Yoram Adler can't imagine a better work colleague.
Jack is always up, always ready to take on a tough job, and always ready to kill.
"My daughter didn't want me to tell you this, but he's killed 36 rats and 11 mice. And two squirrels, by mistake," said Adler.
At a mere 10 kilograms, the six-year-old rat terrier doesn't look lethal. On the contrary, he exudes the happy agreeability of a puppy.
As for the killing part, he can't help it.
Seeking and destroying rodents is exactly what Jack was bred to do. It's also what makes him the perfect partner for Adler, an exterminator and co-owner of Vancouver's Integrated Pest Management.
"I love my canine partner. And I love the fact that he loves his work," said Adler, who believes Jack is the only working dog exterminator in B.C.'s Lower Mainland.
Jack has been on the job for five years, targeting suspected rats with his keen sense of smell, strong prey drive, and hypersonic-like speed.
"Generally in the wintertime there's a lot more rodent calls than in the summer," said Adler. "He is able to inspect garages, basements and crawl spaces, and stick his nose under stuff and smell.
When he finds his prey, he'll paw or bark to alert Adler.
"Usually, he barks to tell me where they are. He'll also show me their routes — you know, where they are running."
Adler said Jack will catch and kill rats and mice if he can. But when it comes to squirrels, Adler deploys his dog differently.
Jack the chaser
"We call it squirrel evictions," he said. "We'll go up in an attic and I'll give him a go word, which is 'Chippy.' I ask him, 'where's Chippy?' And he'll make a lot of noise growling and barking.
"The squirrels hear that and run out. He's not the killer in that situation. He chases them out and then we block the entrance point with a one-way door — in case there are other squirrels still inside — or with mesh."
To keep his skills sharp, Adler sometimes brings Jack to a downtown SkyTrain station where training doubles as community service.
"He killed three rats there one night. I don't want to tell you which station, though. People will think it's overrun with rats."
'He just had to be taught'
Jack has also become an expert in bed bug detection, something rat terriers don't normally do.
Adler recognized how valuable the skill would be and set about finding someone locally who could train him. In the end, he hired a retired customs dog trainer, who, over a six-month period, schooled Jack in the canine craft of finding bedbugs.
"The customs trainer trained him the same way as when they teach the customs dogs to find drugs and money," said Adler.

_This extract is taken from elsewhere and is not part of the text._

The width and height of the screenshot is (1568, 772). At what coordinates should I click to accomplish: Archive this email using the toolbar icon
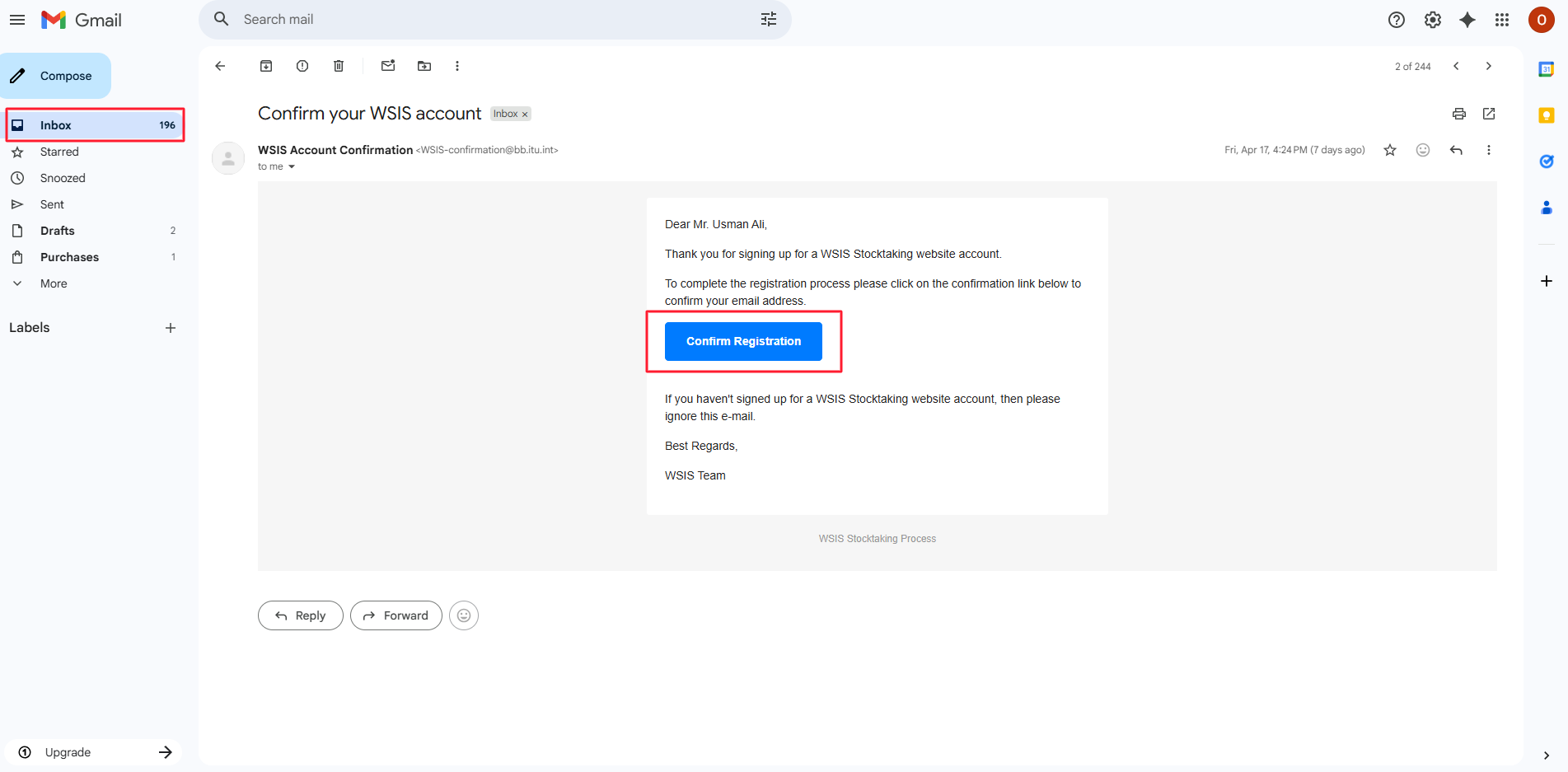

"I knew he could do it, he just had to be taught."
As a breed, rat terriers grew in prominence at the turn of the last century when — as the story goes — President Teddy Roosevelt used them to rid the White House of a terrible rat infestation.

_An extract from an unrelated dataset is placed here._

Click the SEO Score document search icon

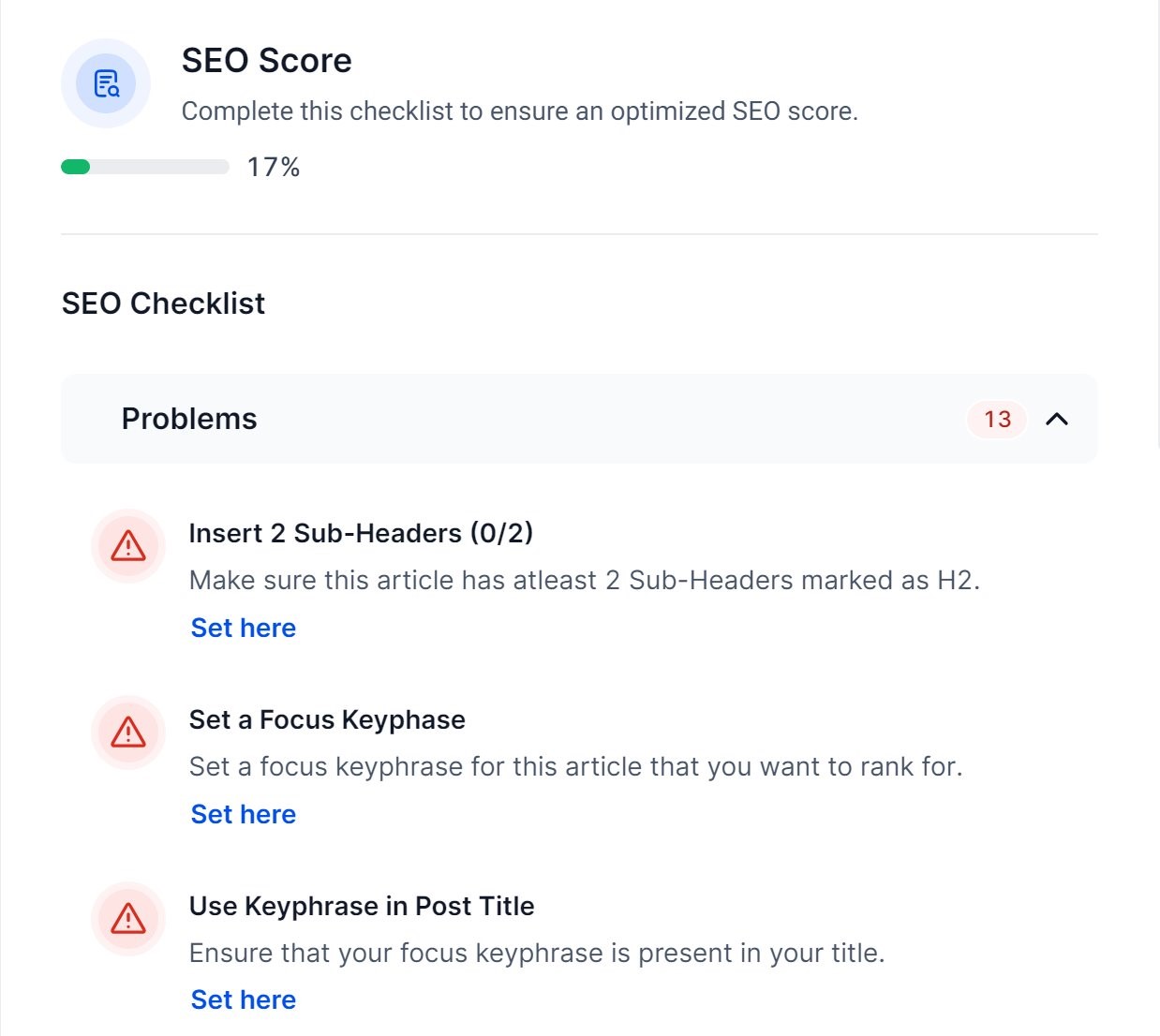[106, 83]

Adler calls Roosevelt "one of my history heroes," and credits the story for making him aware of the breed. When his daughter started begging for a puppy, he thought, 'why not get one that could help on the job?'
Working dogs don't always make good family pets but Jack has proven an easy fit in both worlds.
"He cuddles up on the couch and watches the Canucks' games with me," Adler said.
"He sleeps on our bed and tries to lick our faces after he's done his work, which my wife doesn't necessarily like," said Adler.
Adler has never advertised Jack's services because there's never been a shortage of word-of-mouth referrals. But he is considering putting the dog's photo on a new work truck, which is set to hit the road.
"People like the dog, they gravitate towards the dog because he's very friendly," Adler said.
"But mostly they like that there's a canine expert inspecting their house."